§ Task prompt
Rewrite the metformin text between "Metformin inhibits colony" and "either cell line.", inclusive, putting "12-well plates" in place of "6-well plates".

§ Reading text
The number of apoptotic cells and percentages of cell cycle distribution were examined after 48 h metformin incubation by flow cytometric analysis. A significant increase in the number of apoptotic cells and cells undergoing G0/G1 cell cycle arrest was observed in RBE and HCCC-9810 cells with metformin treatment compared with the control cells (Figs. 2A and B; 3A and B). With 48 h metformin treatment, the percentages of early apoptotic and late apoptotic/necrotic were increased from 5.7±0.7% to 41.7±3.1% in RBE cells and 2.4±0.4% to 35.1±3.21% in HCCC-9810 cells, and the G0/G1 phase cells were increased from 53.79±3.59% to 79.09±2.79% in RBE cells and 57.81±3.56% to 70.40±2.81% in HCCC-9810 cells, depending on the metformin doses.

Furthermore, to confirm the metformin-induced apoptosis and G0/G1 cell cycle arrest in ICC cells, cleaved caspase-3, Bcl-2, cyclin D1 and CDK4 expression were monitored using western blot analysis in RBE and HCCC-9810 cells (Figs. 2C and D; 3C and D). Activation of the apoptosis promoter caspase-3 was related to the metformin-induced apoptosis. However, Bcl-2, known as an apoptosis inhibitor, was upregulated by treatment of metformin in a dose-dependent manner. Cyclin D1 and CDK4, which are responsible for the transition from G0/G1 to S phase, were downregulated after metformin treatment. Collectively, these results suggest that metformin promotes apoptosis and induces G0/G1 cell cycle arrest in ICC cells.

Metformin inhibits colony formation of ICC cells

We studied the ability of these two ICC cell lines to form colonies in 6-well plates in the presence or absence of metformin. The RBE cells were more sensitive to 1 mM metformin than HCCC-9810 cells (Fig. 4). At the concentration of 2.5 mM metformin, almost no colonies formed in either cell line.

Metformin targets the AMPK/mTORC1 pathway in ICC cells

To evaluate the specific effect of metformin on the AMPK/mTORC1 pathway, which is widely believed to be the most common target of metformin, western blot analysis was used to evaluate the AMPK/mTORC1 pathway in HCCC-9810 and RBE cells. Metformin treatment resulted in enhanced AMPK phosphorylation and reduced mTOR phosphorylation in a dose-dependent manner in ICC cells. Furthermore, the regulatory protein of mTOR (Raptor), which is identified as an mTOR binding partner, mediates mTOR signaling to downstream targets through binding to mTOR substrates, including eIF4E-binding protein 1 (4E-BP1) and p70 S6 kinase. Metformin dose-dependently inhibited the phosphorylation of Raptor, 4E-BP1 and p70 S6 kinase. Taken together, these results suggest metformin targets the AMPK/mTORC1 pathway in ICC cells (Fig. 5).

§ Records provided

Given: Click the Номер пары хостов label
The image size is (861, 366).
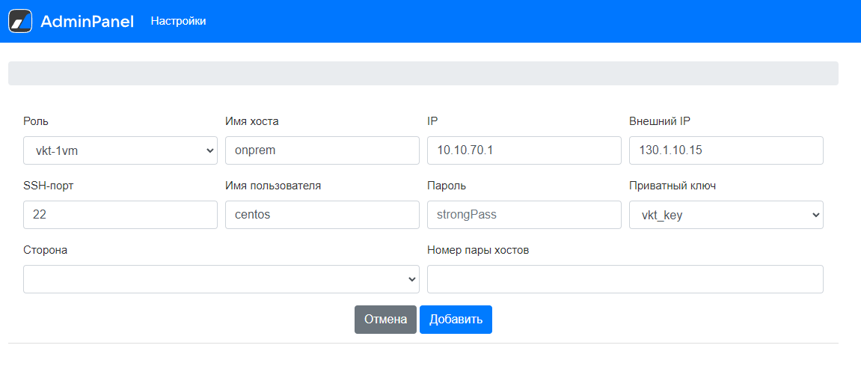Looking at the screenshot, I should pos(478,250).
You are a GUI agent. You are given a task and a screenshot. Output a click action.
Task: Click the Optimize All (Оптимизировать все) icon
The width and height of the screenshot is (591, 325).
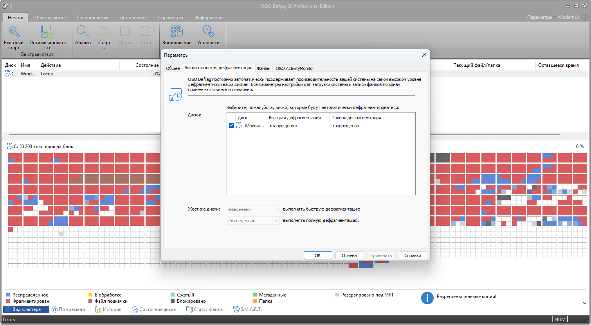pyautogui.click(x=47, y=32)
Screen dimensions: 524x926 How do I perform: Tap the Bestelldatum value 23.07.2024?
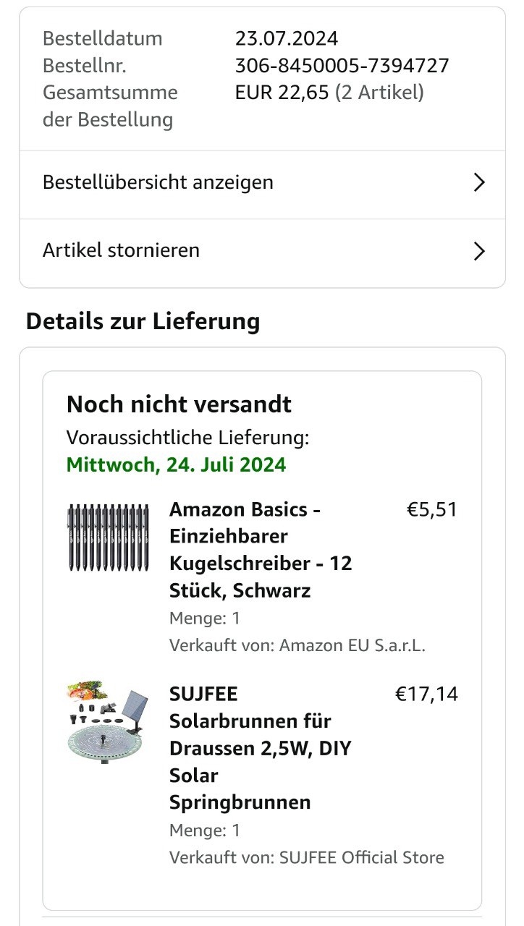pos(287,38)
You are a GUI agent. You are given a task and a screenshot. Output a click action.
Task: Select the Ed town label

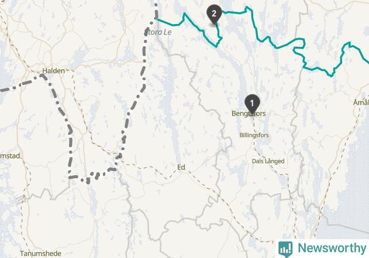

§ Reply
Metformin inhibits colony formation of ICC cells

We studied the ability of these two ICC cell lines to form colonies in 12-well plates in the presence or absence of metformin. The RBE cells were more sensitive to 1 mM metformin than HCCC-9810 cells (Fig. 4). At the concentration of 2.5 mM metformin, almost no colonies formed in either cell line.